::: Trecho selecionado
Foi no dia 1º de Abril de 64 que a mentira me pegou. Garoto, civil posto para ser poema de Bilac no Tiro de Guerra, fui arrancado de o lado de meus pais, da fortaleza protetora de minha casa. Cães e homens de farda verde e de farda preta violentaram meu mundo como quem dita a vida! A cela da cadeia substituiu minha sala de aula. Seis presos condenados por crimes de outra ordem ensinaram-me o que significava ser "preso político". Deixando de lado tapas e chutes regados com saliva e sanha, aprendi que "quantas" e "contras", ambos os lados viviam revoluções. Graças a Deus, um preso com uma Bíblia e um diretor de presídio com uma pistola vieram em meu socorro contra agentes sem nome, sem documento e sem esperança.

A mesma graça de Deus que abriu meus olhos brasileiros como abriu o Mar Vermelho para os hebreus, e que usou o preso crente e o delegado consciente, fez-me também conhecer a paz de Cristo paz com Deus e com os homens de boa vontade. Mudei. Passei a viver e a falar da esperança de um novo mundo sem revolta. Certamente, não porque temi a homens, mas por temor a Deus. Foi uma transformação sofrida, mais do que a de menino sendo aterrorizado com requintes de programa de TV moderno, instado a entregar qualquer um para que repetissem o delírio. A transformação de Cristo foi mais sofrida que as das revoluções sociais e violências individuais; teve traição, teve sangue, teve dor de ver o vergaste da mentira nas costas da realidade. Mas teve paz. Paz de ferida lavada, pensada, curada. As cicatrizes são provas de que sobrevivi.
::::::
::: Registros fornecidos
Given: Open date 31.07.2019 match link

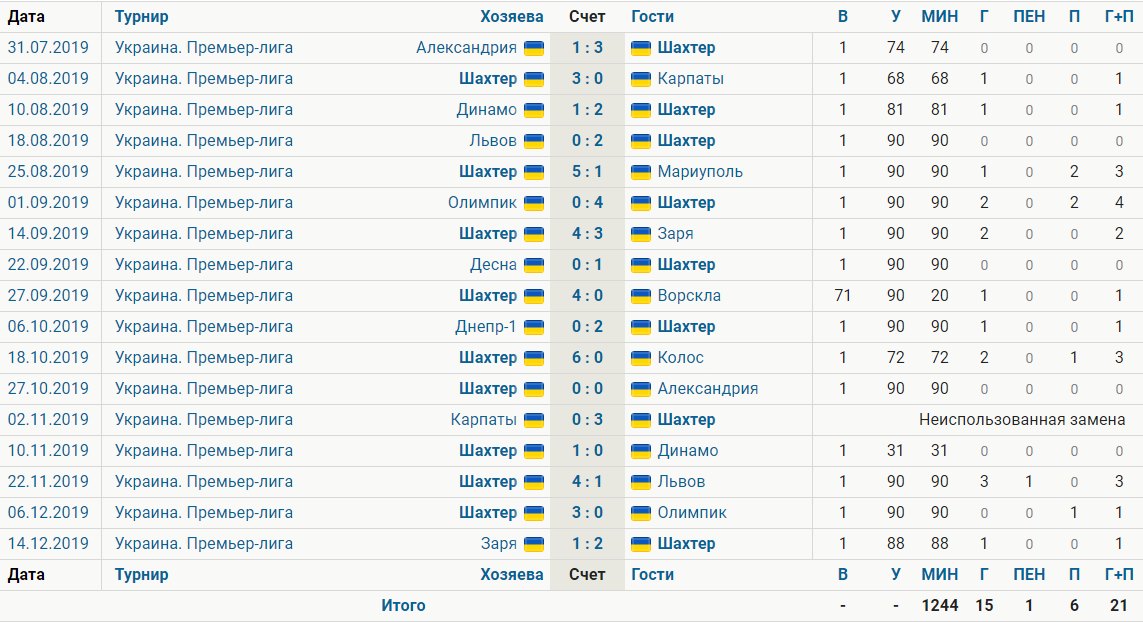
::::::
::: Registros fornecidos
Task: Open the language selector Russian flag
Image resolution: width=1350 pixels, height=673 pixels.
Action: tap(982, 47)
::::::
- [Conjunto de tarefas]
1. Segundo o trecho selecionado, quem veio em socorro de quem narra contra os agentes sem nome?
2. Transcreva do trecho selecionado a passagem entre "Foi no dia 1º" e "e sem esperança.", inclusive.

- [Respostas esperadas]
1. Um preso com uma Bíblia e um diretor de presídio com uma pistola.

2.
Foi no dia 1º de Abril de 64 que a mentira me pegou. Garoto, civil posto para ser poema de Bilac no Tiro de Guerra, fui arrancado de o lado de meus pais, da fortaleza protetora de minha casa. Cães e homens de farda verde e de farda preta violentaram meu mundo como quem dita a vida! A cela da cadeia substituiu minha sala de aula. Seis presos condenados por crimes de outra ordem ensinaram-me o que significava ser "preso político". Deixando de lado tapas e chutes regados com saliva e sanha, aprendi que "quantas" e "contras", ambos os lados viviam revoluções. Graças a Deus, um preso com uma Bíblia e um diretor de presídio com uma pistola vieram em meu socorro contra agentes sem nome, sem documento e sem esperança.